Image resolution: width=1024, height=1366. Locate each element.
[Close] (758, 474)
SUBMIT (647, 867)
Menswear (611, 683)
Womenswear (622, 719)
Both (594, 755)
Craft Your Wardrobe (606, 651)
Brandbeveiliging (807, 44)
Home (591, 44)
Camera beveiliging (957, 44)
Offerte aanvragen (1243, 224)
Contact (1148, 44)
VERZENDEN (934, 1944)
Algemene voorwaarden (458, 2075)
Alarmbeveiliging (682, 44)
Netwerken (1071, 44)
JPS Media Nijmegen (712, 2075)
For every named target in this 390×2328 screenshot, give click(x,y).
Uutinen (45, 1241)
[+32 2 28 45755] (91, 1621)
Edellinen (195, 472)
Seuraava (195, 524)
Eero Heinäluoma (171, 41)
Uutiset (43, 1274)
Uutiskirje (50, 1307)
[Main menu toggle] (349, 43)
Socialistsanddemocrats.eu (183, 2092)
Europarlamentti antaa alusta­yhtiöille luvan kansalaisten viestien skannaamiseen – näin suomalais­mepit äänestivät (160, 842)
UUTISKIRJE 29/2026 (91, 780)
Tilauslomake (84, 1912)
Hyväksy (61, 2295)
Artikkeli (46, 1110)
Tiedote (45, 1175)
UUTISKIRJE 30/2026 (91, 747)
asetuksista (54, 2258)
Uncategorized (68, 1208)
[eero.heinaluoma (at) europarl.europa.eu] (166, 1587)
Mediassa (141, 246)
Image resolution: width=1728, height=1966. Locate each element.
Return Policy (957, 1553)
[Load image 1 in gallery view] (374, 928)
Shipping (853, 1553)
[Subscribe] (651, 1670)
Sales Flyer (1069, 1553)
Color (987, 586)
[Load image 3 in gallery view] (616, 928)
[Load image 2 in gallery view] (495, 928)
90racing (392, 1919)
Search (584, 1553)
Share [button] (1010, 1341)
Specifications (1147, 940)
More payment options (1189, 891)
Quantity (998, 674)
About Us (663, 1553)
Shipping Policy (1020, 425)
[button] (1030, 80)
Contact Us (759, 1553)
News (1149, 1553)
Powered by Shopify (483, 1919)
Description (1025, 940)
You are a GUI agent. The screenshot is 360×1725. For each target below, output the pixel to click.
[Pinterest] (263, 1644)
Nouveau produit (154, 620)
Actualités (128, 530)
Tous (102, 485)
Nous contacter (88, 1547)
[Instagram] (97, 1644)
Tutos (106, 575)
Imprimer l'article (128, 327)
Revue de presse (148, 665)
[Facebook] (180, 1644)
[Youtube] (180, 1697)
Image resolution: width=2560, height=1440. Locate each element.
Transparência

**WHAT THE TASK REQUIRES**
Nothing but an exact copy of the lines from the start of the entries through the line containing "Algemene voorwaarden (458, 2075)" belongs in the response.

**SOLUTION**
Image resolution: width=1024, height=1366. Locate each element.
[Close] (758, 474)
SUBMIT (647, 867)
Menswear (611, 683)
Womenswear (622, 719)
Both (594, 755)
Craft Your Wardrobe (606, 651)
Brandbeveiliging (807, 44)
Home (591, 44)
Camera beveiliging (957, 44)
Offerte aanvragen (1243, 224)
Contact (1148, 44)
VERZENDEN (934, 1944)
Algemene voorwaarden (458, 2075)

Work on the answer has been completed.